68’i Anlamak

Che Guevera, Simone de Beauvoir, Deniz Gezmiş, Jean Paul Sartre, Rudi Dutschke, Behice Boran ; 1968 hareketinde yer alan isimlerden bazıları. Farklı boyutlarda yaşadıkları hareketin onları birleştiren bir ortak noktası vardı: “Özgürlük” talebi.

Avrupa ve bizde koşullar nedeniyle değişik yollar çizdi 68’liler.

1968’de Avrupa gençliğini, 2.Dünya Savaşı sonrasındaki ilk kuşak oluşturuyordu. Ailelerine, topluma karşı tepkiliydiler. Daha fazla kazanma, mülk edinme, otoriteye saygı duyma gibi anlayışlara tavır koymayı amaçlıyorlardı. Anti- otoriter eğitim, cinsel özgürlük, kadının ekonomik bağımsızlığı, otoriteye başkaldırı, özgür Üniversite önemli hedefleriydi.

Türkiye’de ise 68 hareketinin yansıması ülkenin içinde bulunduğu koşullar nedeniyle daha politik oldu. 1961 Anayasası’nın, TİP’in meclise girmesiyle yaşanan özgürlük ortamının bunda payı büyüktü.  Demokrasinin ve düşünce hayatının gelişmesine katkıda bulunan tartışmalar yaşandı. Bu umut dolu ortam fazla sürmedi ve 68 hareketi bölündü, parçalandı, ağır bedeller ödendi.

Batıda aynı hareketin öncülerinden bazıları 1970 sonrasındaki süreç içerisinde kendilerine Sosyal Demokrat partilerde yer buldular. Nükleer santraller, SS 20 Pershing füzelerinin konuşlandırılması gibi o dönemin sorunlarının tartışılmasını gündeme getirdiler. Beraberinde gelen Çevre ve Sivil Girişim çabalarına deneyimleriyle katkıda bulundular, 1979’un sonlarına doğru, bir sonraki kuşak olan genç sosyalistlerle aynı noktada buluşarak, çeşitli ülkelerde kurulan Yeşiller Partisi’ni kurdular ve görevler üstlendiler.

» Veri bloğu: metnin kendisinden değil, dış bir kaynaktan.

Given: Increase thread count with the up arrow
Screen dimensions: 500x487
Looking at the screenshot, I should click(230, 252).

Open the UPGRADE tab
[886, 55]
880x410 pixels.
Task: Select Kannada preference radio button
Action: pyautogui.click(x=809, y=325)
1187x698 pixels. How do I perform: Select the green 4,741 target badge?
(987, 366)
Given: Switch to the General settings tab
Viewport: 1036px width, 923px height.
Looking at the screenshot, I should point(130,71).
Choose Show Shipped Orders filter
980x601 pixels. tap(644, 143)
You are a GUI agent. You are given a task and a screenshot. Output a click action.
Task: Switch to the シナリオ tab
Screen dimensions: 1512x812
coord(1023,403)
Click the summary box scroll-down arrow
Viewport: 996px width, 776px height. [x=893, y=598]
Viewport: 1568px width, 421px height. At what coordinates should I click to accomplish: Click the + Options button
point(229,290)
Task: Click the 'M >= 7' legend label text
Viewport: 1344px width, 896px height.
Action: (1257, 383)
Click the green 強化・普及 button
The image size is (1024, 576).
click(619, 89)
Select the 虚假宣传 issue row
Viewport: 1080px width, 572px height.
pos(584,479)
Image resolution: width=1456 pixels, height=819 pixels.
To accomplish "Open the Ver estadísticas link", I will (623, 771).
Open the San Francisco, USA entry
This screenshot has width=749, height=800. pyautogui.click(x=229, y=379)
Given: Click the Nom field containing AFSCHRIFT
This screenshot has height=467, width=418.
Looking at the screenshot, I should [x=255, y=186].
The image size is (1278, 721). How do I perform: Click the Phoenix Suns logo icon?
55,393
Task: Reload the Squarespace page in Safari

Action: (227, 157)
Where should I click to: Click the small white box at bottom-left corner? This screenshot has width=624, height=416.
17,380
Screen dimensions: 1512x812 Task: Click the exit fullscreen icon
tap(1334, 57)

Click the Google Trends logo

Batı demokrasilerinin kendilerini yenileyebileceğini, yeni mecralar açabileceğini kanıtladılar.

Onlar, yıllar sonra politik yaşamda söz sahibi olurken, bizde ise önce 68’liler 12 Mart’ta, daha sonra da 12 Eylül 1980 darbesiyle 78’liler büyük baskı ve şiddete maruz kaldılar.

Che Guevera, Simone de Beauvoir, Deniz Gezmiş, Jean Paul Sartre, Rudi Dutschke, Behice Boran ve diğerleri… Bu dünyanın farklı yerlerinde yaşayan insanların, daha iyi bir yaşam, özgürlük, eşitlik için verdikleri kavga bugün de geçerliliğini sürdürüyor.

Dün Vietnam’da yaşananlar, 2000’li yıllarda Irak’ta sergileniyor. Ortadoğu haritası tekrar çizilmeye çalışılıyor. Zengin – yoksul arasındaki uçurum gittikçe açılıyor. Olanlara sadece
seyirci kalmamız isteniyor bizden.

68 ruhunun yaşatılması ve yeni kuşaklara aktarılması için birçok gerekçemiz var.

Onların mücadeleleri, olup bitene kayıtsız kalmamayı, tepki göstermeyi öğretti bize.

Yılmadan, “ imkansızı istemeye” devam edeceğiz ülkemizde ve başka yerlerde.